Secreted footprints organize complex cell migration patterns

Eukaryotic cell migration is essential to biological processes like embryonic development, immune response, wound healing, or cancer metastasis. Successful cell migration usually requires adhesion to an extracellular matrix (ECM), a network of multiple components, such as collagen and glycoproteins. Cells can also modify the matrix by depositing new matrix proteins such as fibronectin. Recent experiments with MDCK epithelial cells on 1D fibronectin micropatterned stripes observed that cells move almost persistently in regions they have previously crawled over, but barely advance into unexplored regions, resulting in oscillatory motion of increasing amplitude. These observations suggest that cells leave behind a footprint that facilitates their own or other cells’ passage. Here, we explore through mathematical modeling how footprint secretion affects cell motility patterns.

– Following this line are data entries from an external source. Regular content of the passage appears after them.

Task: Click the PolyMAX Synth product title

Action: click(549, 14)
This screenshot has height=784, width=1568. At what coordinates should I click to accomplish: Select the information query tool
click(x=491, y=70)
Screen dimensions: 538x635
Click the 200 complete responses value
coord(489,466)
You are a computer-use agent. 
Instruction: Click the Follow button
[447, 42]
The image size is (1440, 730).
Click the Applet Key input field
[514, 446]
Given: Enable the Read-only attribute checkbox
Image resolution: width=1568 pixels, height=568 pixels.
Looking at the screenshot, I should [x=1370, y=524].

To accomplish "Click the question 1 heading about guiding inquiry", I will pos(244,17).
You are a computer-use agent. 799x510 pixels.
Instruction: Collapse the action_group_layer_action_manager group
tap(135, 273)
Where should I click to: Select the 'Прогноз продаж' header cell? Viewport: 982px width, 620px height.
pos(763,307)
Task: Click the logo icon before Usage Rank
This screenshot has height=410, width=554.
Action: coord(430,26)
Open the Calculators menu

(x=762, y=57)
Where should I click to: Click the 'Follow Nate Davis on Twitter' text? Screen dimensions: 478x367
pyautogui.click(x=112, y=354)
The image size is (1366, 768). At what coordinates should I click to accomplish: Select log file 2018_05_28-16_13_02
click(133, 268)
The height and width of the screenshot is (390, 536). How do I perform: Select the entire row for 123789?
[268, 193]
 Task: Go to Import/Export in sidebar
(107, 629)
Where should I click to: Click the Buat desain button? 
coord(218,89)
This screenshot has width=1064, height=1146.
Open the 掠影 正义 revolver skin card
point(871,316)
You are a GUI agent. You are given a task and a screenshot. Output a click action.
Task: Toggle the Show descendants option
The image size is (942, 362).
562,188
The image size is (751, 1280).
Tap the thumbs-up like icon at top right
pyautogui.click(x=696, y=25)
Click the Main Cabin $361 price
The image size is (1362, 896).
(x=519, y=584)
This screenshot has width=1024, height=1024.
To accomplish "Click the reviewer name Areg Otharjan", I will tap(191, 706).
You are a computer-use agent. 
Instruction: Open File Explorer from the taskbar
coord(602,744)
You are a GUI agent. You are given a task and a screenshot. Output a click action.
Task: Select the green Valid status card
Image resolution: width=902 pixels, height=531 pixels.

We simulate cell crawling on micropatterns of different geometries with a phase field model. We hypothesize that local contact with the secreted footprint activates Rac1, a polarity protein at the front of the cell, and find that this minimal assumption can recapitulate many of the experimental observations. Depending on the footprint secretion rate and the response to the footprint, cells can display a variety of motility patterns, including self-confined (sub-diffusive), oscillatory, and ballistic (super-diffusive) motion. These types of motility patterns are recapitulated by a 1D toy model that provides a simple expression for the oscillatory amplitudes and predicts the correct relationship between the model parameters and the transition from oscillatory to persistent motion. Our model provides insight into how cells can use their own traces to guide themselves. It also opens the door to a new mechanism of guided migration in which cells do not rely on external signals or contact to follow each other.